A expectativa inicial de corte de despesas era de R$ 2,5 bilhões por ano. No entanto, o governo adiou a exigência para janeiro de 2027, o que pode impactar essa previsão.
Em novembro de 2024, o decreto com regras para a biometria entrou em vigor. Na prática, a exigência passou a valer apenas para alguns pedidos feitos ao INSS, como aposentadorias.

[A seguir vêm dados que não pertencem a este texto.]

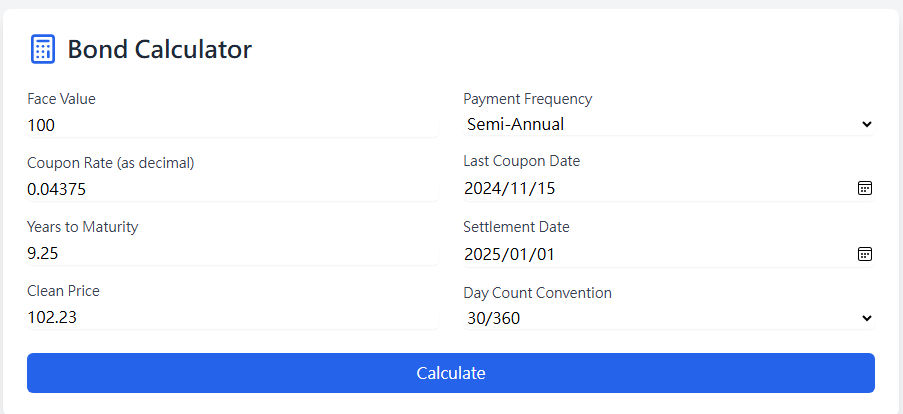The height and width of the screenshot is (414, 903).
Task: Click the Clean Price label
Action: point(63,291)
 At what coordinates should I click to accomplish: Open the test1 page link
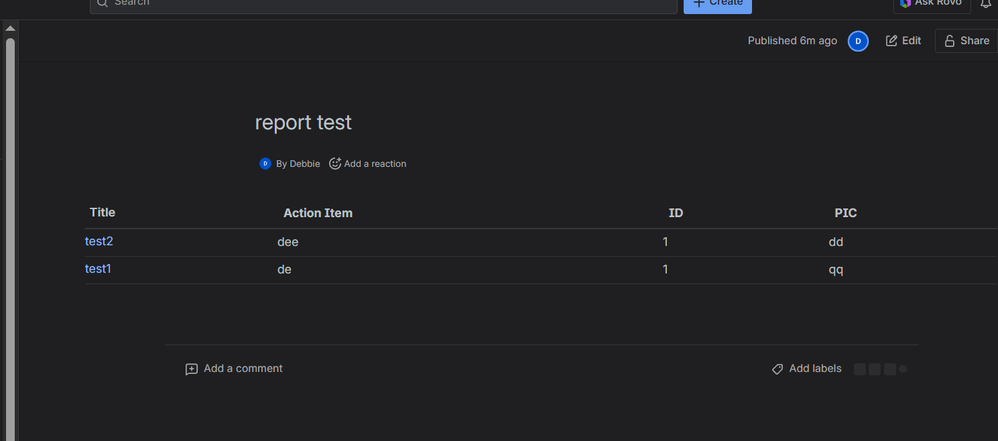(x=98, y=269)
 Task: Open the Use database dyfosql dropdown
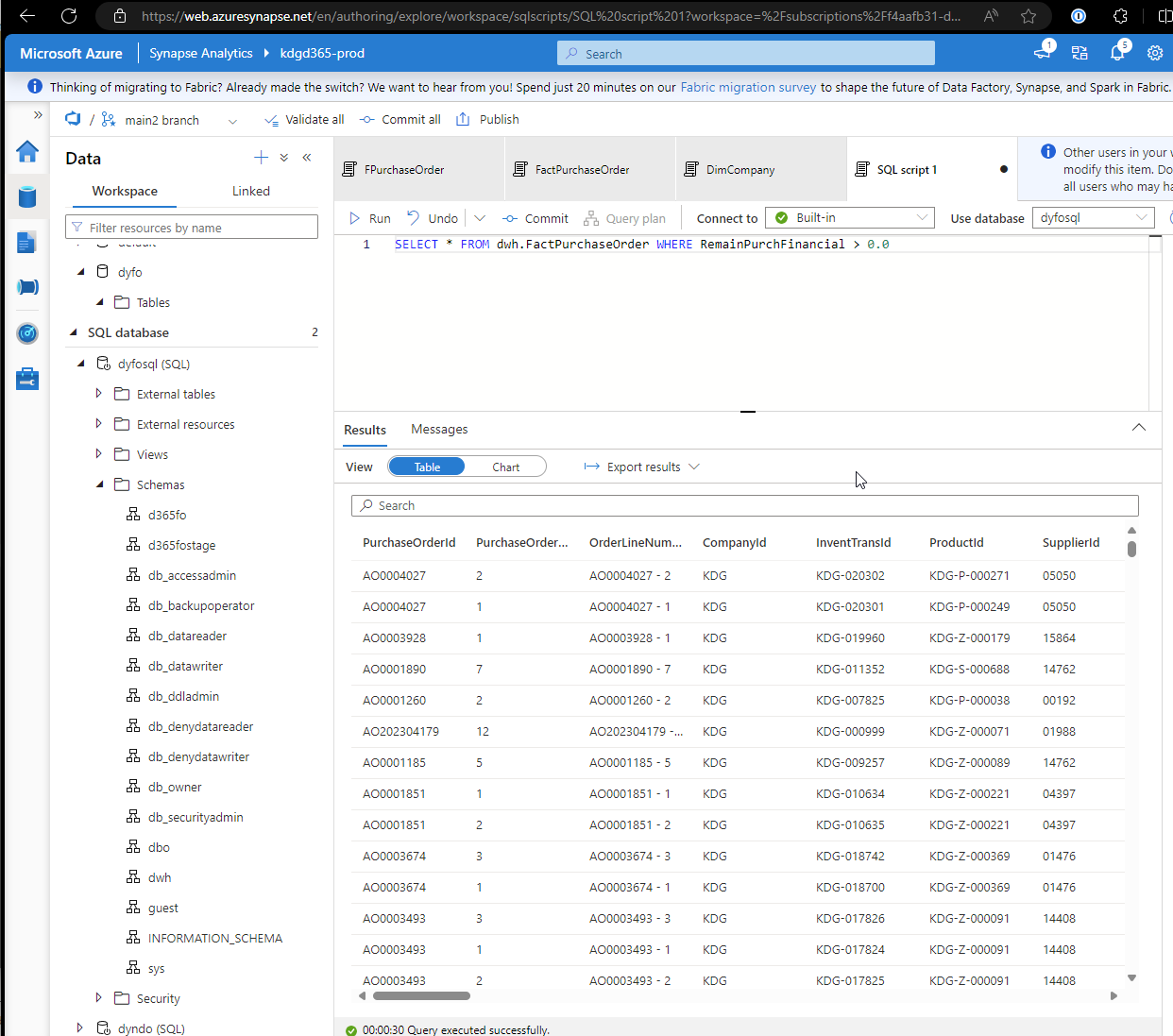click(1094, 217)
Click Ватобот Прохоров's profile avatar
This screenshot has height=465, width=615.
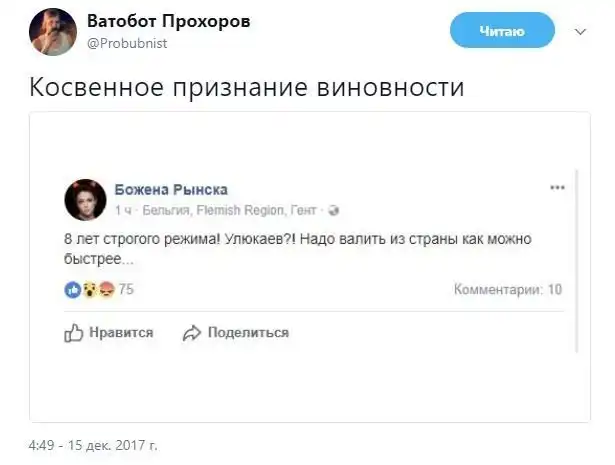pyautogui.click(x=54, y=31)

Outros requerimentos ficaram para uma próxima fase, prevista para maio de 2026. O governo, porém, adiou para 2027. Isso inclui pedidos de novos benefícios de incapacidade temporária, pensão por morte, seguro desemprego, abono salarial, Bolsa Família e salário maternidade.
Quem já recebe algum benefício social só precisará de biometria no caso de renovação, também a partir de 2027. Segundo o governo, a mudança visa dar mais tempo aos cidadãos para fazer o cadastro biométrico gratuito a partir da CIN e garantir que ninguém seja prejudicado.
Nova portaria estabelece cronograma
O adiamento foi oficializado pelo Ministério da Gestão, que revogou a portaria anterior e publicou novas regras. Foi estabelecido um novo cronograma para o uso das bases biométricas na concessão ou renovação de benefícios sociais.
Os beneficiários de programas sociais que ainda não possuem nenhum cadastro biométrico terão de emitir a nova Carteira de Identidade Nacional (CIN) até janeiro de 2027. Para aqueles que já possuem cadastro biométrico do Tribunal Superior Eleitoral, da Carteira Nacional de Habilitação (CNH) ou passaporte, a CIN só passará a ser obrigatória em janeiro de 2028.